Start of DATA FOR PROCESSING

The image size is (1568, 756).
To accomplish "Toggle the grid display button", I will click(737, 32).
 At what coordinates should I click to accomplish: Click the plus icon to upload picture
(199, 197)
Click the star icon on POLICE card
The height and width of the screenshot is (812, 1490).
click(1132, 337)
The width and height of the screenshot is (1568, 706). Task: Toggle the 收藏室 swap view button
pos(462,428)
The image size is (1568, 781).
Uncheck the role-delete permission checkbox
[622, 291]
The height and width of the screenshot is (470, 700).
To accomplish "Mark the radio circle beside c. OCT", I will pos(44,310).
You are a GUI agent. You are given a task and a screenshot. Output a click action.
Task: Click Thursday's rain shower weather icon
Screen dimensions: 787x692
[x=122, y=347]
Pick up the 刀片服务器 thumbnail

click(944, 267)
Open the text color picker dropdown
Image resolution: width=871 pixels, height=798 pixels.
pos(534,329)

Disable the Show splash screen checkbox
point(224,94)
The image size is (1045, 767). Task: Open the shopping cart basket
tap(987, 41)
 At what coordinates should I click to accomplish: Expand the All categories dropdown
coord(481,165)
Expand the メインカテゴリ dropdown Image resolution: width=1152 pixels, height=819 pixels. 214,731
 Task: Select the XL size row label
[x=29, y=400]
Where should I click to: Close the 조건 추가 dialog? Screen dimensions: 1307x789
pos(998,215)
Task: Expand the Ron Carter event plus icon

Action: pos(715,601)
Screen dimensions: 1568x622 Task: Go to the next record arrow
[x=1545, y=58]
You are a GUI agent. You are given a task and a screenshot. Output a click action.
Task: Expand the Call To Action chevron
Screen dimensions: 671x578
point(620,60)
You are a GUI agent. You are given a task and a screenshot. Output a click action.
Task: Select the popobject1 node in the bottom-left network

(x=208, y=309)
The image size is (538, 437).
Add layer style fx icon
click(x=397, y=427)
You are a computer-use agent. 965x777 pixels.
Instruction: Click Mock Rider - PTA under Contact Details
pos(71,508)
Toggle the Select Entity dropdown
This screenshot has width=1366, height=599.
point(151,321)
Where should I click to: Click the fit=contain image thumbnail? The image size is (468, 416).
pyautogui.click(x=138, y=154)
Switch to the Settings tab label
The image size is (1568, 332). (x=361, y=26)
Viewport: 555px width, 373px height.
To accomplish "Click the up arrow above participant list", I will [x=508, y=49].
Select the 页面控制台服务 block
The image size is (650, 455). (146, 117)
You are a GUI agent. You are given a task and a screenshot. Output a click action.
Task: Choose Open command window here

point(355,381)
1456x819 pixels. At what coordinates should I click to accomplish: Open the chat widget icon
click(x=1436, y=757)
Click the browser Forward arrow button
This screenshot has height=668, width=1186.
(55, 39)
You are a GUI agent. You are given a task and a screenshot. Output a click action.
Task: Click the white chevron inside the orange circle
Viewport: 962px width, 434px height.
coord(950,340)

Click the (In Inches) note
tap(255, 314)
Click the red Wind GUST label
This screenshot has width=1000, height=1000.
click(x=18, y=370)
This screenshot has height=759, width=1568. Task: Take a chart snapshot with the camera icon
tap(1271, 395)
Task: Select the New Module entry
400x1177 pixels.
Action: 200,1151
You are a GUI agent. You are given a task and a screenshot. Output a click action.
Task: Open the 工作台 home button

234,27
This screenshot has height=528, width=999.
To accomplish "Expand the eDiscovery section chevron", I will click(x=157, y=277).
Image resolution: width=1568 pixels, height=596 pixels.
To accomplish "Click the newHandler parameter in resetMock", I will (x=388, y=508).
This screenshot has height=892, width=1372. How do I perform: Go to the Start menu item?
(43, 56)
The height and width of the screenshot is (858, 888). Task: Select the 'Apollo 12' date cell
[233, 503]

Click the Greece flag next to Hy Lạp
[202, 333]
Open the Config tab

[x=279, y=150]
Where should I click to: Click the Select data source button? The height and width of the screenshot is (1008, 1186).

End of DATA FOR PROCESSING

PROBLEM STATEMENT: The reply should consist of the full listing, copied exactly.

TASK OUTPUT:
The image size is (1568, 756).
To accomplish "Toggle the grid display button", I will click(737, 32).
 At what coordinates should I click to accomplish: Click the plus icon to upload picture
(199, 197)
Click the star icon on POLICE card
The height and width of the screenshot is (812, 1490).
click(1132, 337)
The width and height of the screenshot is (1568, 706). Task: Toggle the 收藏室 swap view button
pos(462,428)
The image size is (1568, 781).
Uncheck the role-delete permission checkbox
[622, 291]
The height and width of the screenshot is (470, 700).
To accomplish "Mark the radio circle beside c. OCT", I will pos(44,310).
You are a GUI agent. You are given a task and a screenshot. Output a click action.
Task: Click Thursday's rain shower weather icon
Screen dimensions: 787x692
[x=122, y=347]
Pick up the 刀片服务器 thumbnail

click(944, 267)
Open the text color picker dropdown
Image resolution: width=871 pixels, height=798 pixels.
pos(534,329)

Disable the Show splash screen checkbox
point(224,94)
The image size is (1045, 767). Task: Open the shopping cart basket
tap(987, 41)
 At what coordinates should I click to accomplish: Expand the All categories dropdown
coord(481,165)
Expand the メインカテゴリ dropdown Image resolution: width=1152 pixels, height=819 pixels. 214,731
 Task: Select the XL size row label
[x=29, y=400]
Where should I click to: Close the 조건 추가 dialog? Screen dimensions: 1307x789
pos(998,215)
Task: Expand the Ron Carter event plus icon

Action: pos(715,601)
Screen dimensions: 1568x622 Task: Go to the next record arrow
[x=1545, y=58]
You are a GUI agent. You are given a task and a screenshot. Output a click action.
Task: Expand the Call To Action chevron
Screen dimensions: 671x578
point(620,60)
You are a GUI agent. You are given a task and a screenshot. Output a click action.
Task: Select the popobject1 node in the bottom-left network

(x=208, y=309)
The image size is (538, 437).
Add layer style fx icon
click(x=397, y=427)
You are a computer-use agent. 965x777 pixels.
Instruction: Click Mock Rider - PTA under Contact Details
pos(71,508)
Toggle the Select Entity dropdown
This screenshot has width=1366, height=599.
point(151,321)
Where should I click to: Click the fit=contain image thumbnail? The image size is (468, 416).
pyautogui.click(x=138, y=154)
Switch to the Settings tab label
The image size is (1568, 332). (x=361, y=26)
Viewport: 555px width, 373px height.
To accomplish "Click the up arrow above participant list", I will [x=508, y=49].
Select the 页面控制台服务 block
The image size is (650, 455). (146, 117)
You are a GUI agent. You are given a task and a screenshot. Output a click action.
Task: Choose Open command window here

point(355,381)
1456x819 pixels. At what coordinates should I click to accomplish: Open the chat widget icon
click(x=1436, y=757)
Click the browser Forward arrow button
This screenshot has height=668, width=1186.
(55, 39)
You are a GUI agent. You are given a task and a screenshot. Output a click action.
Task: Click the white chevron inside the orange circle
Viewport: 962px width, 434px height.
coord(950,340)

Click the (In Inches) note
tap(255, 314)
Click the red Wind GUST label
This screenshot has width=1000, height=1000.
click(x=18, y=370)
This screenshot has height=759, width=1568. Task: Take a chart snapshot with the camera icon
tap(1271, 395)
Task: Select the New Module entry
400x1177 pixels.
Action: 200,1151
You are a GUI agent. You are given a task and a screenshot. Output a click action.
Task: Open the 工作台 home button

234,27
This screenshot has height=528, width=999.
To accomplish "Expand the eDiscovery section chevron", I will click(x=157, y=277).
Image resolution: width=1568 pixels, height=596 pixels.
To accomplish "Click the newHandler parameter in resetMock", I will (x=388, y=508).
This screenshot has height=892, width=1372. How do I perform: Go to the Start menu item?
(43, 56)
The height and width of the screenshot is (858, 888). Task: Select the 'Apollo 12' date cell
[233, 503]

Click the Greece flag next to Hy Lạp
[202, 333]
Open the Config tab

[x=279, y=150]
Where should I click to: Click the Select data source button? The height and width of the screenshot is (1008, 1186).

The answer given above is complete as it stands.